Solve Integral A(x)*x^2*cos(nx) w/ Mathematica

[randomvar]

Hi guys,
I need a hint on how to solve this integral using mathematica

I = Integral ( A(x)*x^2*cos(nx) )dx , (0 to infinity)

A is a function of x and infact i have the values of A for different values of x which was obtained experimentally.

I need to find the value of I(the integral) for many values of n say from (n=1 to 250)

Any thoughts would be greatly helpful. Let me know if the question is not clear

Thanks a lot,

 

[Negatron]

Integrate[A (x)*x^2*Cos[n*x], {x, 0, Infinity}] does not converge so no definite integral... if I understood that correctly.

edit: Integrate[a[x]*x^2*Cos[n*x], {x, 0, Infinity}]. Or is this what you want? a is a function of x in this one not a variable.
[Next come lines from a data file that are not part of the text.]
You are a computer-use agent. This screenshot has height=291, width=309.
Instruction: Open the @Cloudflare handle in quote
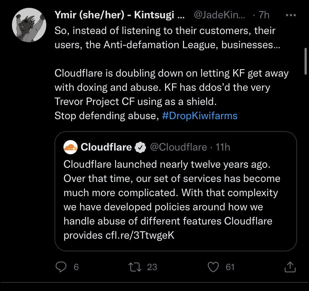(178, 147)
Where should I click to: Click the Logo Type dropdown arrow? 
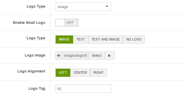point(107,6)
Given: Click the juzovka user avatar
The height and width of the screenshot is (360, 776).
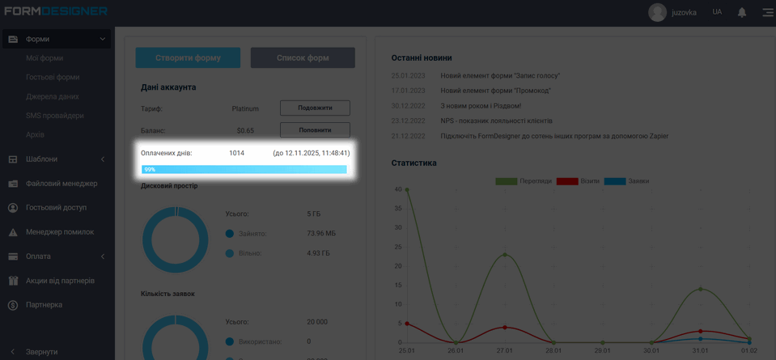Looking at the screenshot, I should pyautogui.click(x=657, y=12).
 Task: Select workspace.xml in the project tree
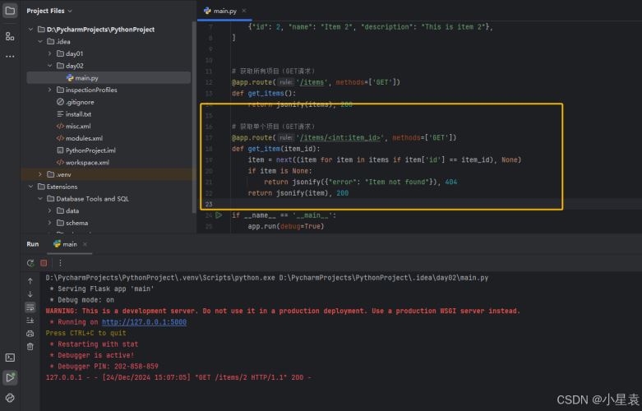tap(87, 163)
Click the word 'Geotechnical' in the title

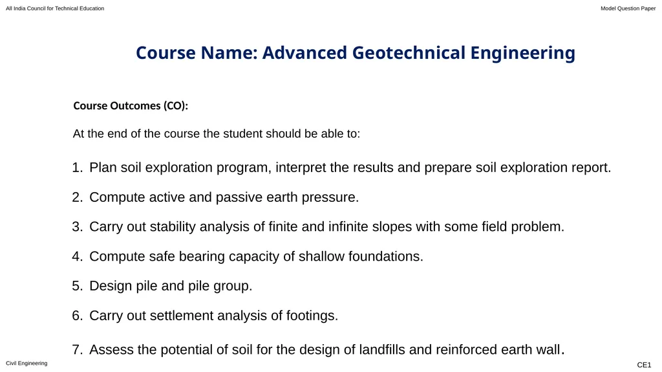click(x=409, y=53)
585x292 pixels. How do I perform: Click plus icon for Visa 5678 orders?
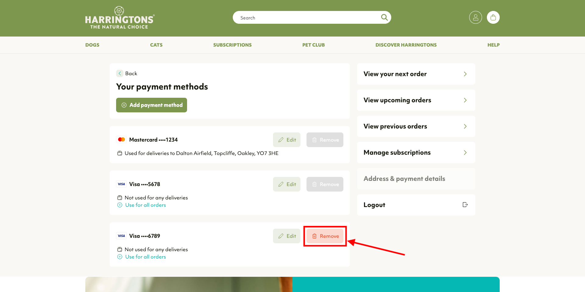point(120,205)
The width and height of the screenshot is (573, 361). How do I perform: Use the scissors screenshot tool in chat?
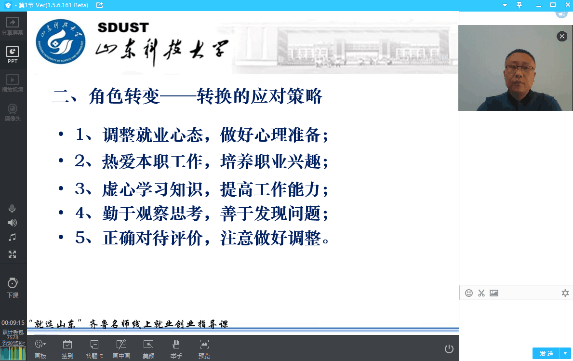coord(481,293)
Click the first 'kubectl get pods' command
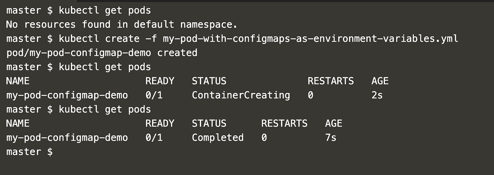The width and height of the screenshot is (494, 175). click(105, 11)
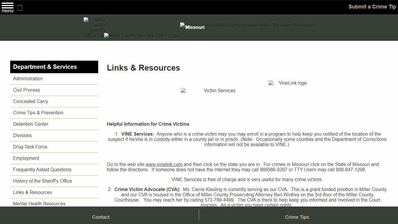Viewport: 398px width, 224px height.
Task: Open the www.vinelink.com hyperlink
Action: (164, 164)
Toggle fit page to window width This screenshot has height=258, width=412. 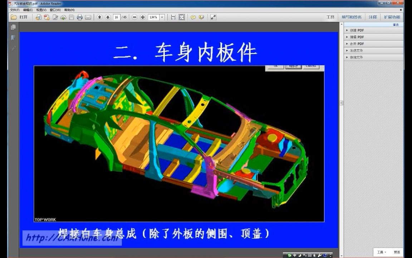pyautogui.click(x=173, y=17)
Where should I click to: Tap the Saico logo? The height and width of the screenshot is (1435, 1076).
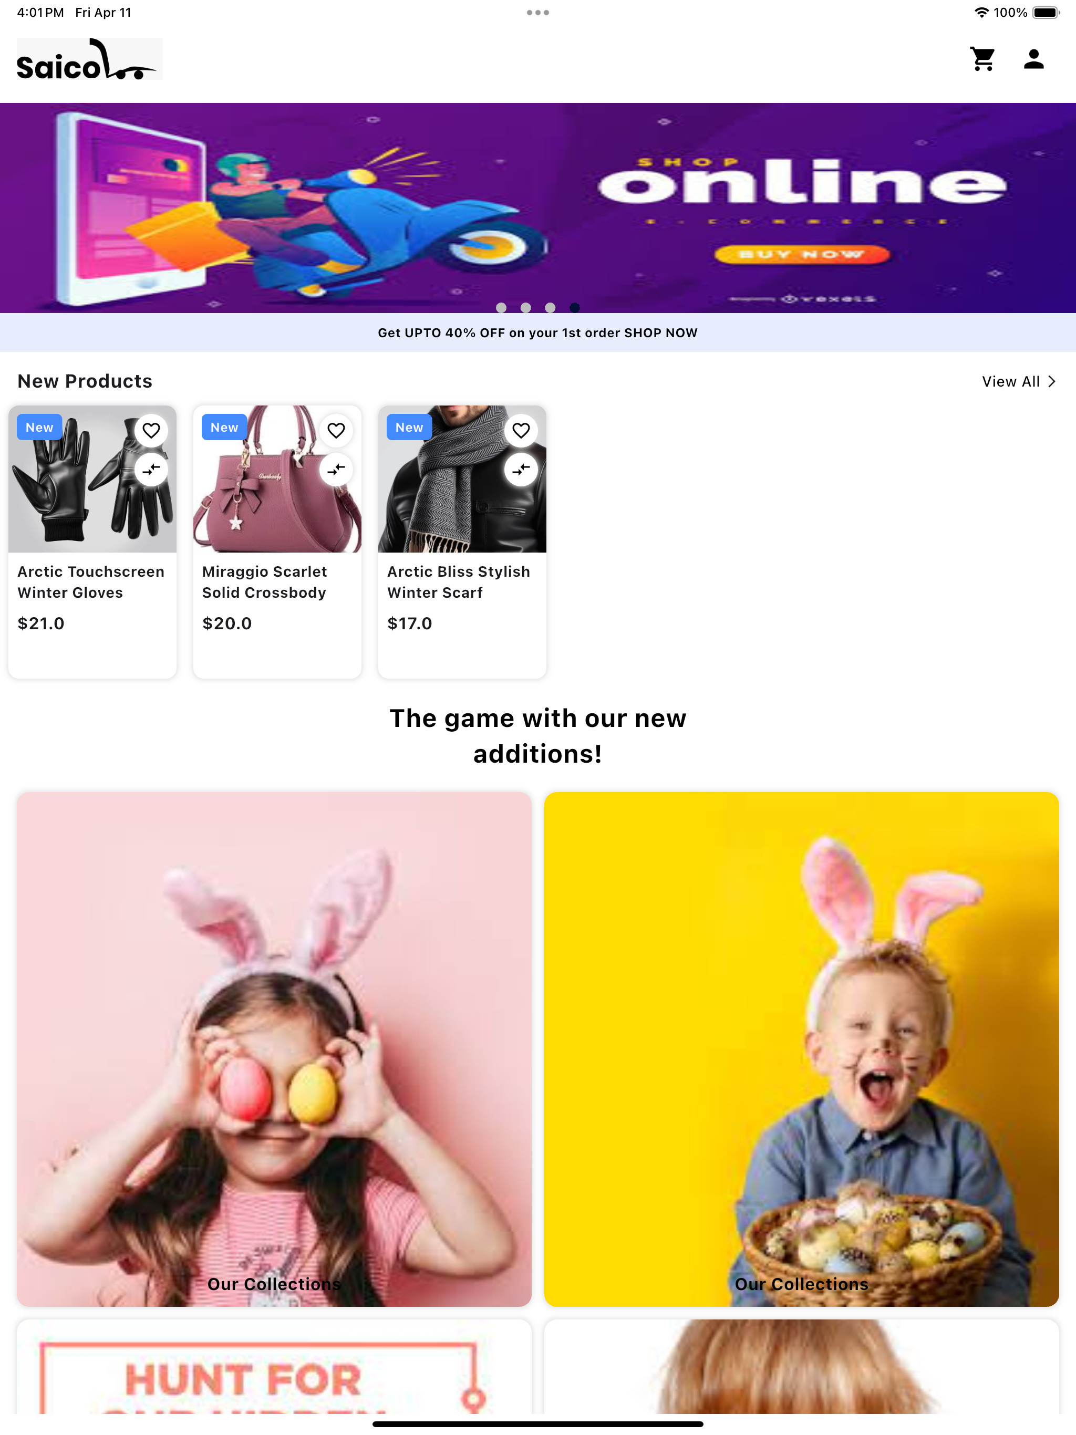pyautogui.click(x=90, y=59)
Here too you will not get a definite integral.

 

[Hepth]

Only if A is a negative exponential will it converge :

<br /> A =\sum _{i=1}^{\infty } A_i e^{-c_i x^i}<br />

 

[Simon_Tyler]

Since you have experimental values of A, construct an interpolating function then do the numerical integral. Eg

pts=RandomReal[{0,100},50]//Sort;
data=Table[{x,(100+RandomReal[{-.01,.01}])Exp[-.01 x^2]},{x,pts}];
A=Interpolation[data]
Plot[{A[x],100 Exp[-.01 x^2]},{x,0,100},PlotRange->All,PlotStyle->{Automatic,Dashed}]

But note that the interpolation function is only good within your data range.

Plot[A[x],{x,99,1001},PlotRange->All]
A[100000000000]

But if A[x] really does drop off exponentially (as Hepth points out that it must), then you're probably ok to truncate the integral - eg

int=Table[NIntegrate[A[x] x^2 Cos[n x],{x,0,100}],{n,1,100}]
ListPlot[int[[1;;20]],Joined->True,PlotRange->All]

If you have some more information and can guess what the functional form of A(x) is, then it might be better to use the function Fit[data,funs,vars] to the data instead of interpolate.